И словно в ответ на мой вопрос вспыхнул свет. Я услышал свист бури, в воздух взлетела пыль, я понял, что яватмы замыкали круг. Мечи создавали магическую преграду из света, жара и холода.

— Мне нужен меч, — пробормотал я, с трудом поднимаясь на ноги.

В круге выл ветер. Аджани сражался моим мечом.

— Тигр! Тигр, обернись!

Я обернулся и поймал меч. Старый, хорошо знакомый мне клинок. Я уставился на него в тупом изумлении, а из толпы мне ухмылялся Аббу.

— Ты мой, — закричал он, — они тебя не получат, — и исчез.

Все больше друзей Аджани — борджуни — подбегали к нам. Мы с Алриком давно уже сбились со счета, они намного превосходили нас числом. Но мы умели танцевать, а они привыкли убивать безоружных.

Времени у нас не было. Еще немного и племена доберутся до круга, в котором танцевали Дел и Аджани. В магический круг нельзя было войти пока пели мечи, но рано или поздно танец закончится и тогда они достанут ее. Ее убьют, если она выиграет танец.

Еще немного, и охранники Аджани расправятся с Алриком и со мной. Но мы продолжали бороться, потому что оставалась надежда на чудо.

И удача вспомнила о нас.

— Пригнись, — предложил знакомый голос. Я не стал уточнять детали и пригнулся. Метко брошенный топор расколол череп моему противнику.

Беллин засмеялся.

— Тренировка, — сказал он.

Теперь мы сражались втроем. Дел танцевала в круге.

Давай, Делила, прикончи его.

В круге полыхнуло пламя, люди начали кричать.

Сначала я не увидел в этом ничего страшного — наверное сторонники Аджани попытались проникнуть в круг и получили отпор — но потом понял, что дело было не в магии мечей.

Чоса Деи хотел вырваться на свободу. Расплачиваться за его пребывание в плену пришлось бы многим.

Может даже Дел.

Ну нет, баска, с тебя хватит. Ты уже платила.

Аджани что-то закричал, но я не понял что именно. Словно тяжелый молот пытался проломить мне череп изнутри, перед глазами все плыло, но кричал Аджани страшно.

Он произнес имя Шака Обре.

Аджани никогда не слышал о Шака Обре.

Я убил еще одного борджуни.

— Держи его, баска, держи.

Бореал взвизгнула. Ледяной ветер вырывался из круга, развевая Южные шелка, от него покрывались инеем волосы и брови. Все, кто еще в силах был двигаться, кинулись прочь.

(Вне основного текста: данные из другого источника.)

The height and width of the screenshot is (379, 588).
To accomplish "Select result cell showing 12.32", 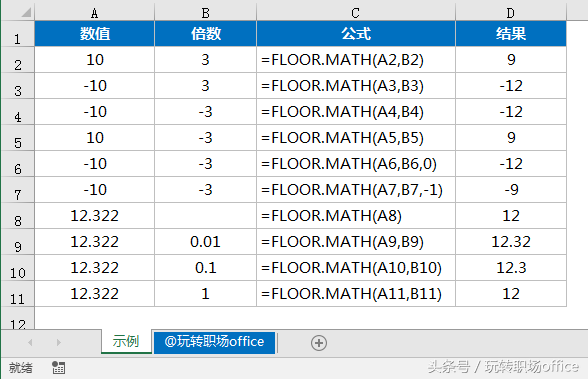I will [x=511, y=242].
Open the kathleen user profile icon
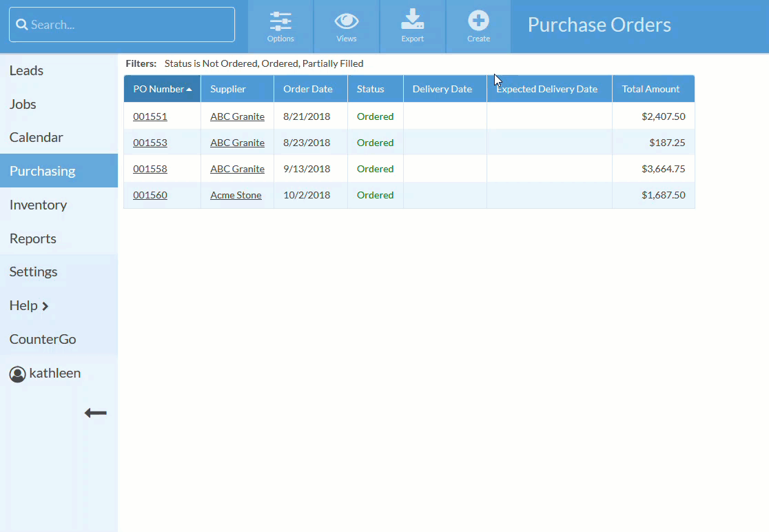Image resolution: width=769 pixels, height=532 pixels. point(17,374)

Я глубоко вздохнул и выдернул клинок из тела.

— Вызови бурю, баска…

В безумном стремлении спастись люди падали друг на друга, пар от их дыхания поднимался в воздух плотным облаком.

В круг вошла зима. Лето уничтожило ее. Порыв горячего ветра опалил лица и я прикрыл глаза рукой.

Раскаленно-белый Самиэль взвизгивал. Я уже не мог вдыхать огненный воздух.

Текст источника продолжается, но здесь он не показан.